** The task **
From the line that contains "Collapse the left sidebar with double chevron" to the final line of the entries below, write out every line exactly as it appears, and nothing else.

Collected data entries:
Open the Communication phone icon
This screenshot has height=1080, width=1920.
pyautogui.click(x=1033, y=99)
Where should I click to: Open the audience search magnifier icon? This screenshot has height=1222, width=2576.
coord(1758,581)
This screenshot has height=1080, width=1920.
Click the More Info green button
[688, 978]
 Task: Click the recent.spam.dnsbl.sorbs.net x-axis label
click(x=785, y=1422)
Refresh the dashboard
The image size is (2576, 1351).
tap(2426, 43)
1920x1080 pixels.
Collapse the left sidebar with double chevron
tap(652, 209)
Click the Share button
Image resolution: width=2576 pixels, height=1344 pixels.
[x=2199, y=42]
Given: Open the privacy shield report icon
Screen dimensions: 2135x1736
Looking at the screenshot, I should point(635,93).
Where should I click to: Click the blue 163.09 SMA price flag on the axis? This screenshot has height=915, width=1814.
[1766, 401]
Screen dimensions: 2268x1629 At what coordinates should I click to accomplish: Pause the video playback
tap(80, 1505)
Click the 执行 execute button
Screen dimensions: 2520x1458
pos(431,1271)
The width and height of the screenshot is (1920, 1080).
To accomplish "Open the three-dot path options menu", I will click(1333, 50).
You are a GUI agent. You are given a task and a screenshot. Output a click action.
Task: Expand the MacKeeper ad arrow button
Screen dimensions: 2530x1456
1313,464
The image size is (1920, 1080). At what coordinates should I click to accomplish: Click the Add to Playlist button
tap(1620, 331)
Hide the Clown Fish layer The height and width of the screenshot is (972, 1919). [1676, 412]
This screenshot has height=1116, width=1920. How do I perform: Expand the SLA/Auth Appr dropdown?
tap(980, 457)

** Response area **
Collapse the left sidebar with double chevron
tap(652, 209)
Click the Share button
Image resolution: width=2576 pixels, height=1344 pixels.
[x=2199, y=42]
Given: Open the privacy shield report icon
Screen dimensions: 2135x1736
Looking at the screenshot, I should point(635,93).
Where should I click to: Click the blue 163.09 SMA price flag on the axis? This screenshot has height=915, width=1814.
[1766, 401]
Screen dimensions: 2268x1629 At what coordinates should I click to accomplish: Pause the video playback
tap(80, 1505)
Click the 执行 execute button
Screen dimensions: 2520x1458
pos(431,1271)
The width and height of the screenshot is (1920, 1080).
To accomplish "Open the three-dot path options menu", I will click(1333, 50).
You are a GUI agent. You are given a task and a screenshot. Output a click action.
Task: Expand the MacKeeper ad arrow button
Screen dimensions: 2530x1456
1313,464
The image size is (1920, 1080). At what coordinates should I click to accomplish: Click the Add to Playlist button
tap(1620, 331)
Hide the Clown Fish layer The height and width of the screenshot is (972, 1919). [1676, 412]
This screenshot has height=1116, width=1920. How do I perform: Expand the SLA/Auth Appr dropdown?
tap(980, 457)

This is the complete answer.